Instructions to follow
The task calls for the line containing "Task: Click the Lido logo icon" and all later lines, through the end of the entries below, to be set down exactly and without pictures.

Saved entries
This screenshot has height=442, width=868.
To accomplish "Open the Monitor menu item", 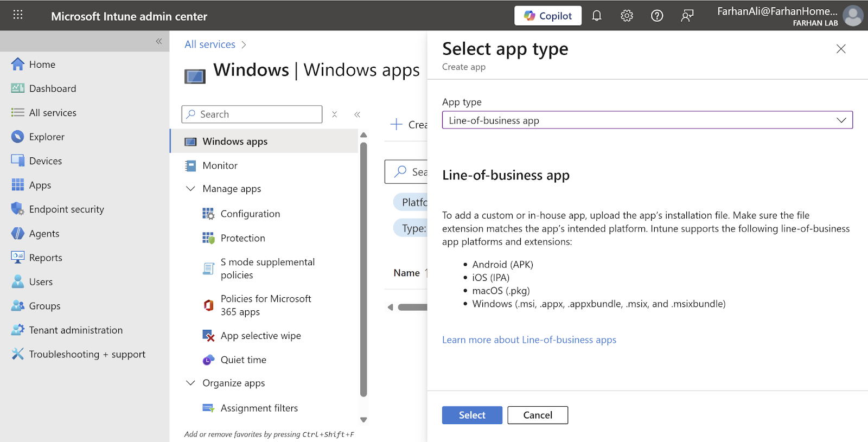I will [x=220, y=165].
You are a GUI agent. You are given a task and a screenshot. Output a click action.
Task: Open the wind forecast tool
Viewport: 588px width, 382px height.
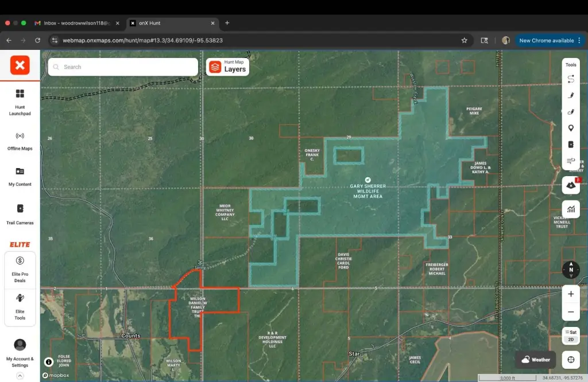(571, 161)
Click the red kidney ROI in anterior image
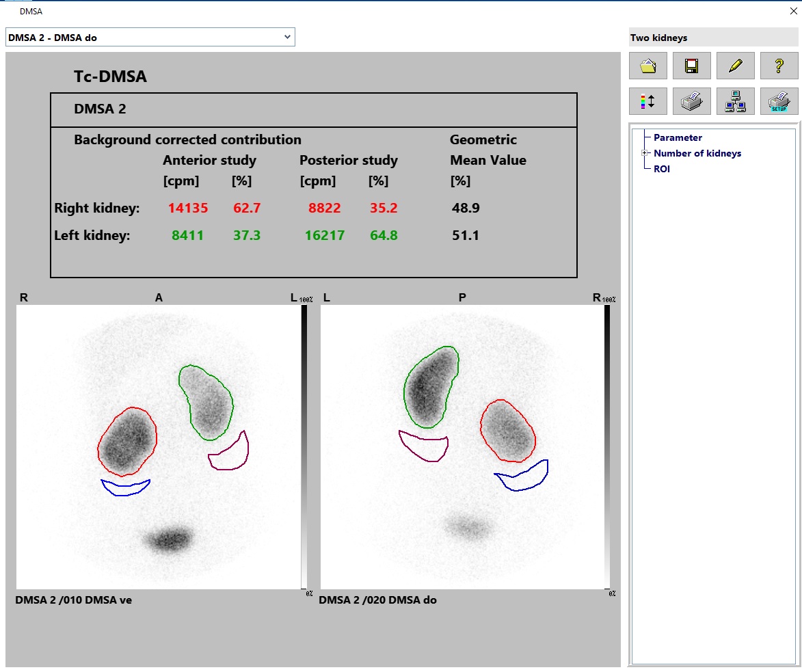This screenshot has width=802, height=672. (98, 444)
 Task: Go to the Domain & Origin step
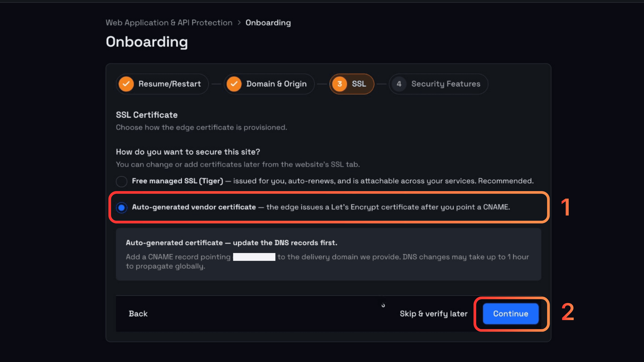tap(269, 84)
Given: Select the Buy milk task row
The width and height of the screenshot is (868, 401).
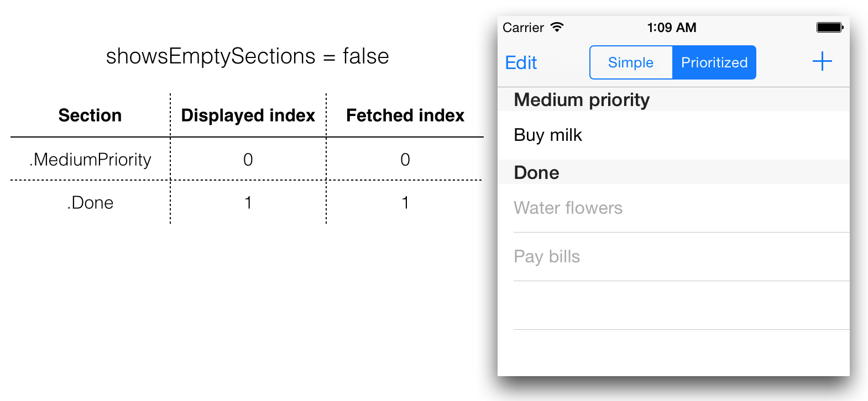Looking at the screenshot, I should [x=673, y=135].
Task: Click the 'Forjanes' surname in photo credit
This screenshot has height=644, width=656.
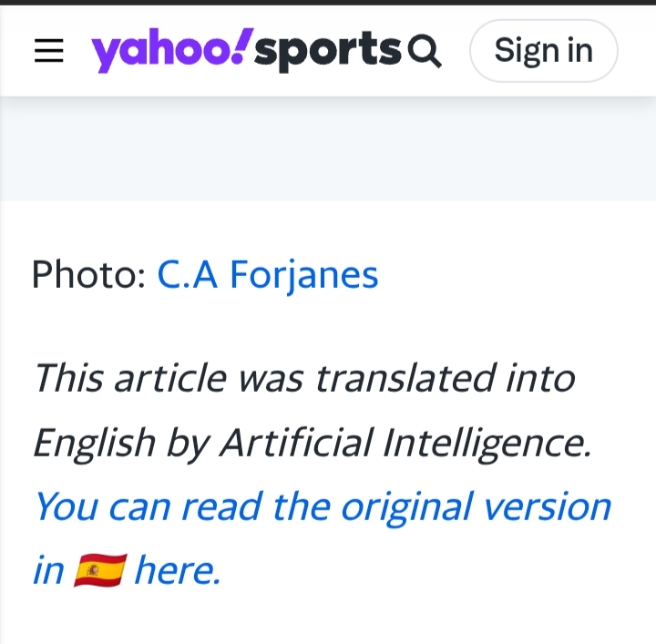Action: 303,274
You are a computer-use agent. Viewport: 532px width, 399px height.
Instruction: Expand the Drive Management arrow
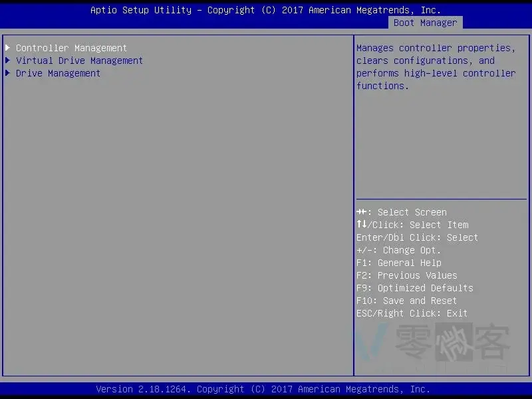8,73
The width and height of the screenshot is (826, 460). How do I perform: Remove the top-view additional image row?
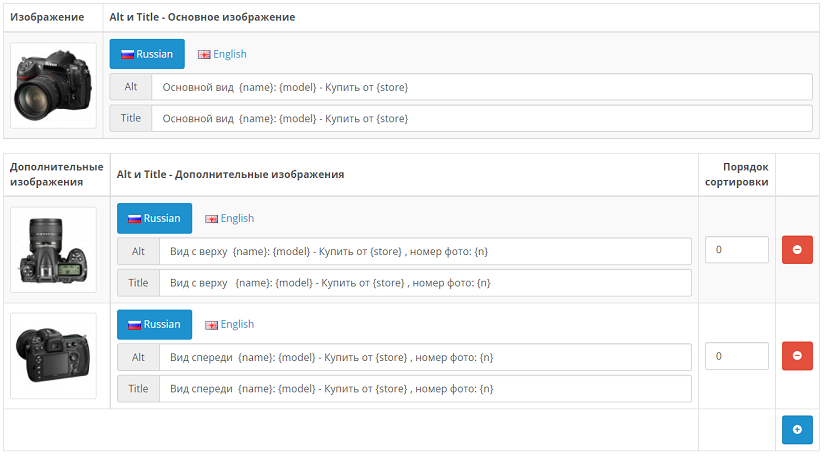tap(797, 250)
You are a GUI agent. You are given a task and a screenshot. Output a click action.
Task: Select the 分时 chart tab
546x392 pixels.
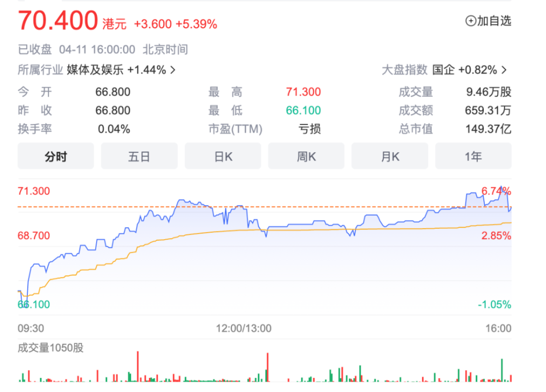point(56,156)

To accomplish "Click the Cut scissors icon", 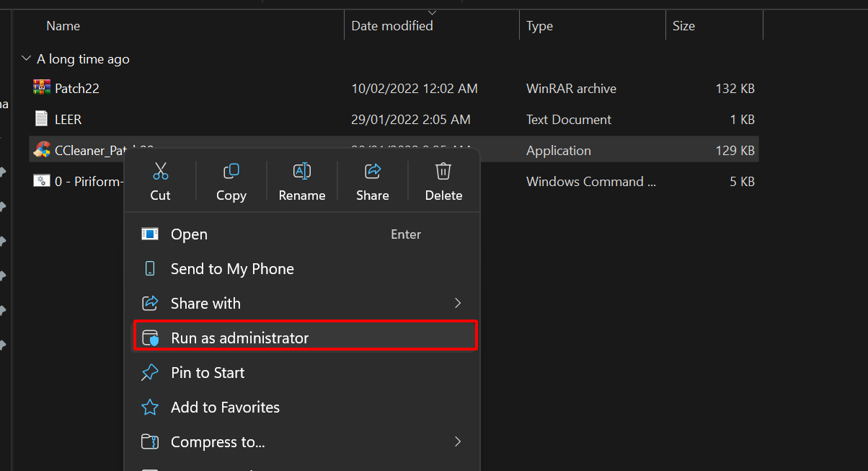I will (x=160, y=172).
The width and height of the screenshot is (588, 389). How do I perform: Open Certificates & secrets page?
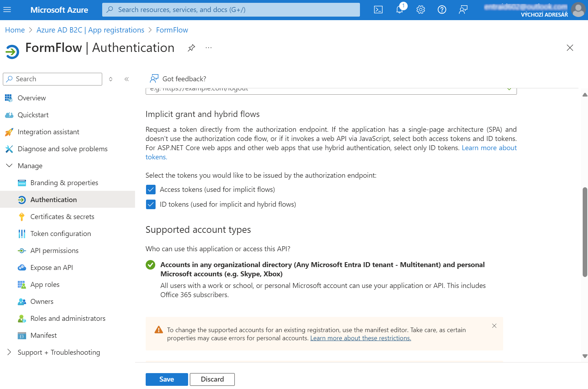62,217
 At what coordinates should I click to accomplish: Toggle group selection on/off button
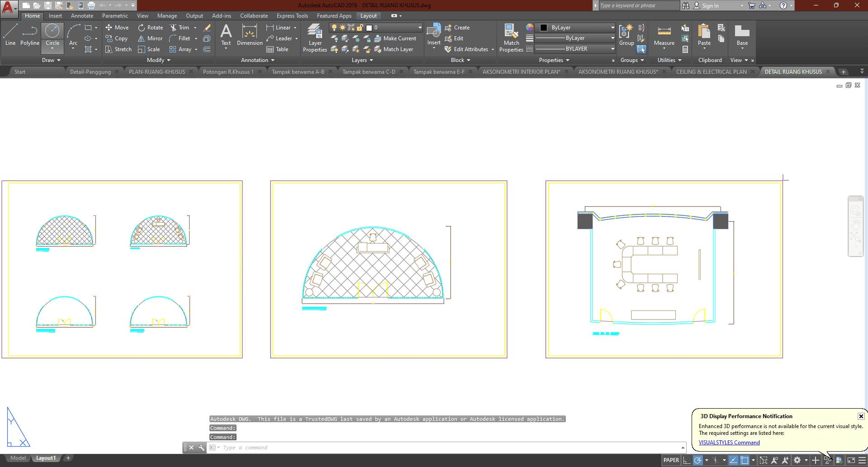point(641,49)
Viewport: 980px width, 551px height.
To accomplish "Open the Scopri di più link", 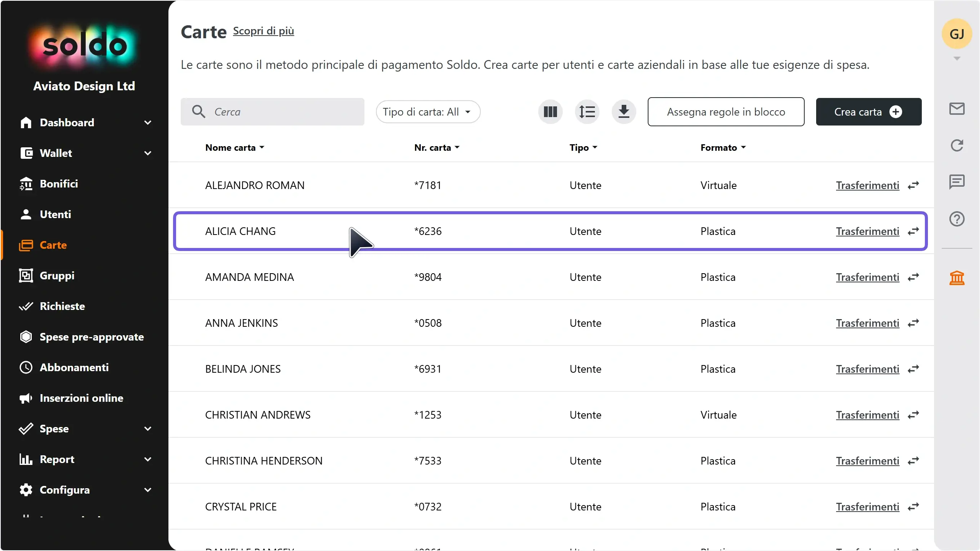I will (x=263, y=31).
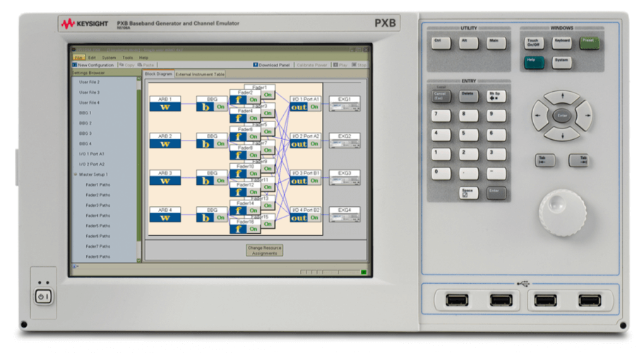Toggle the On switch of first BBG block
The height and width of the screenshot is (353, 644).
220,107
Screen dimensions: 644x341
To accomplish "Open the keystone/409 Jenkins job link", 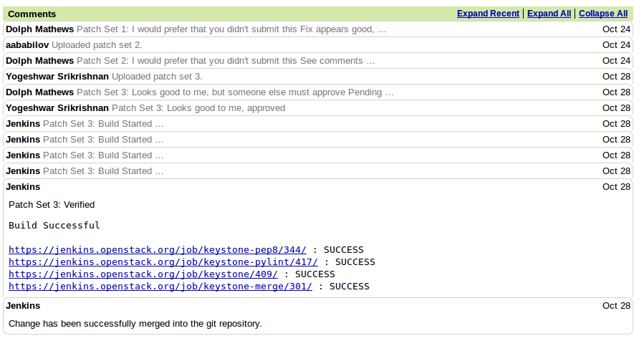I will coord(143,274).
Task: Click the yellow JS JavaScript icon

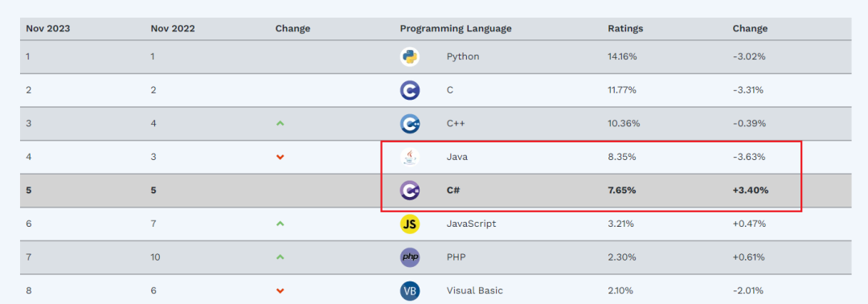Action: pos(410,224)
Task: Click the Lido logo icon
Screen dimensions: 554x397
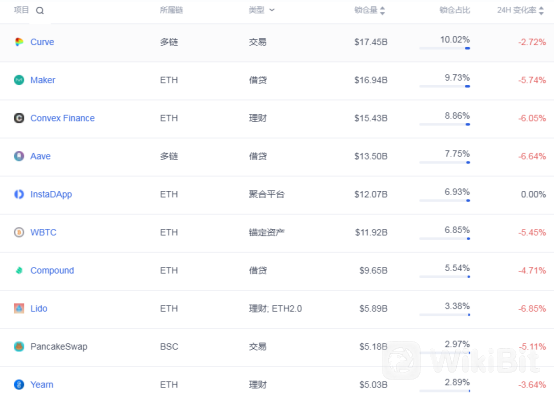Action: pos(19,308)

Answer to this exercise
Task: Click the Lido logo icon
Screen dimensions: 554x397
Action: pos(19,308)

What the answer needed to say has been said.